Antibiotic resistance development is a natural process of adaption leading to a limited lifespan of antibiotics. Unnecessary and inappropriate use of antibiotics favours the emergence and spread of resistant bacteria. A crisis has been building up over decades, so that today common and life-threatening infections are becoming difficult or even impossible to treat. It is time to take much stronger action worldwide to avert an ever increasing health and economic burden. A new WHO publication "The evolving threat of antimicrobial resistance - Options for action" describes examples of policy activities that have addressed AMR in different parts of the world.
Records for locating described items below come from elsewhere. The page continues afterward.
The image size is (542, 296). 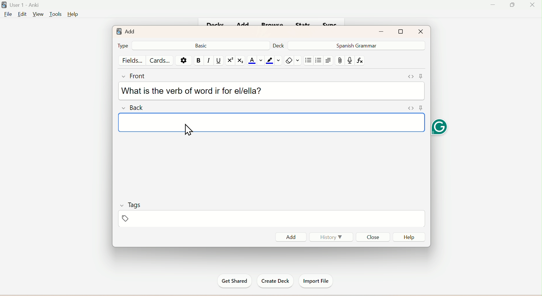 What do you see at coordinates (401, 31) in the screenshot?
I see `Maximize` at bounding box center [401, 31].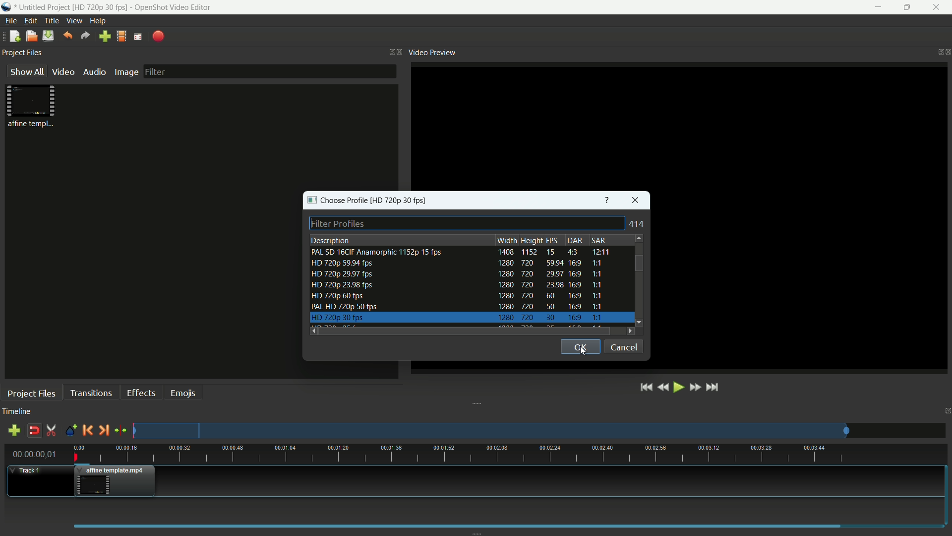 This screenshot has height=536, width=952. What do you see at coordinates (336, 201) in the screenshot?
I see `choose profile` at bounding box center [336, 201].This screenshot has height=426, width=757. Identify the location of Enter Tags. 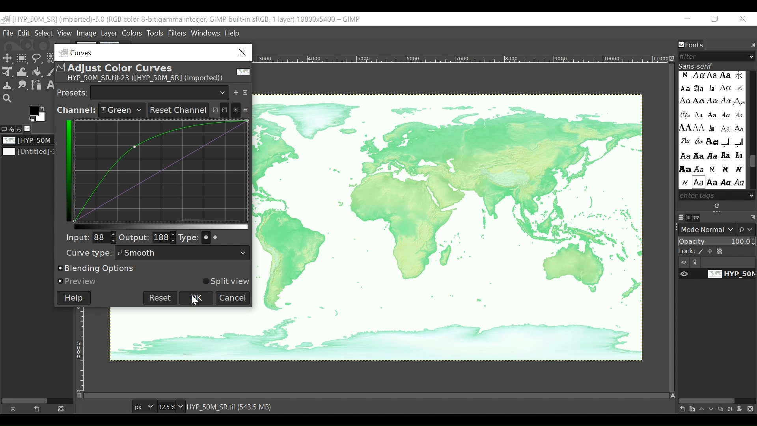
(711, 130).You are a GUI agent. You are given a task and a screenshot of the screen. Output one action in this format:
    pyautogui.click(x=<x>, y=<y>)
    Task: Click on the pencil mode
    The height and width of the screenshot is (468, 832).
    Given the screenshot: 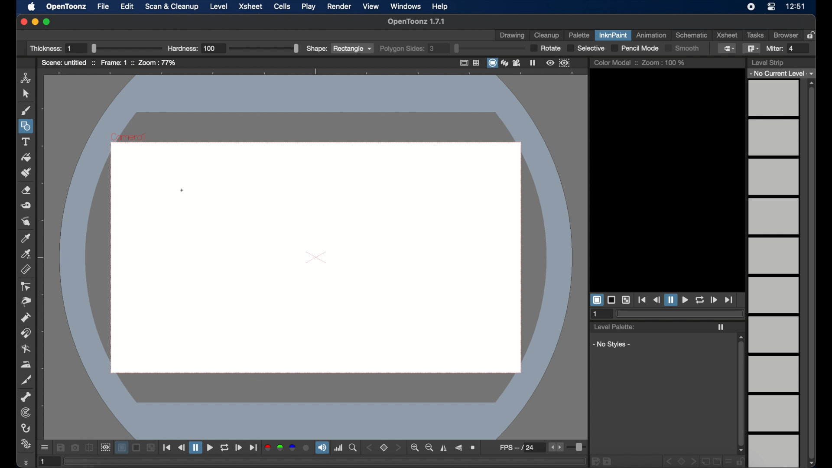 What is the action you would take?
    pyautogui.click(x=634, y=49)
    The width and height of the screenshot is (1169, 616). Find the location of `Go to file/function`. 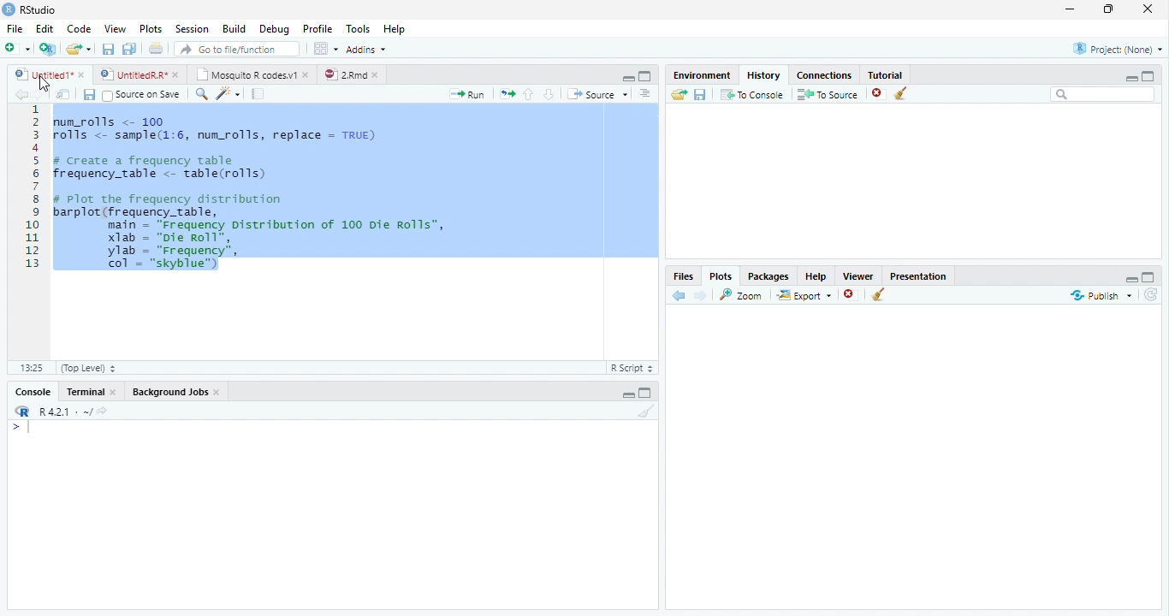

Go to file/function is located at coordinates (235, 49).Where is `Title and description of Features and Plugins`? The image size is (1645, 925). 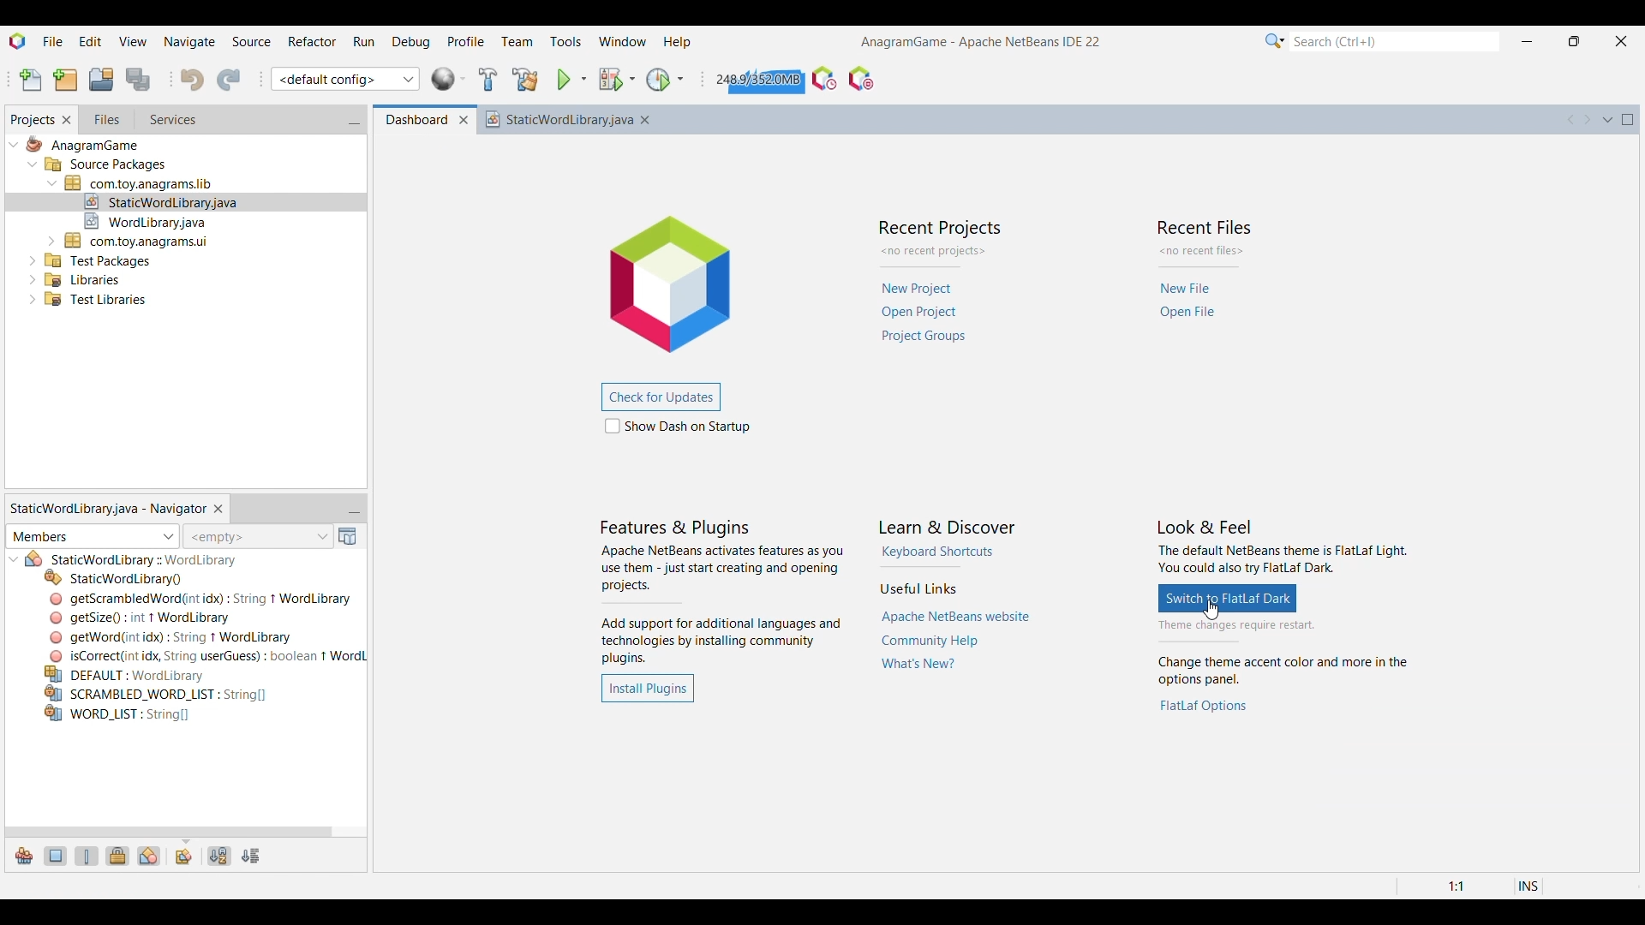
Title and description of Features and Plugins is located at coordinates (722, 593).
The aim is to raise awareness and to stimulate further coordinated efforts.

 

While I’ve only briefly skimmed this publication, it appears to be a pretty good introduction and overview of the problem, and contains a good deal of data gathered from around the world.

 

Last year, you may recall, the the theme of World Health Day was combating drug resistance.

 

World Health Day – 7 April 2011
Antimicrobial resistance: no action today, no cure tomorrow

Arrow hits the bulls-eye of a target with slogan: Combat drug resistance - no action today, no cure tomorrow

 

While we often hear of potential threats to our health that – quite frankly – are rare and unlikely, antimicrobial resistance is neither.

 

It already has a major impact on our health care system, and that impact is growing by the day.

 

We literally risk losing our front line drugs against a variety of aggressive and deadly pathogens.

 

Unless we face the problem now, and change our cavalier attitude on the use of antibiotics, we face a future where effective lifesaving antibiotics may be increasingly difficult to find.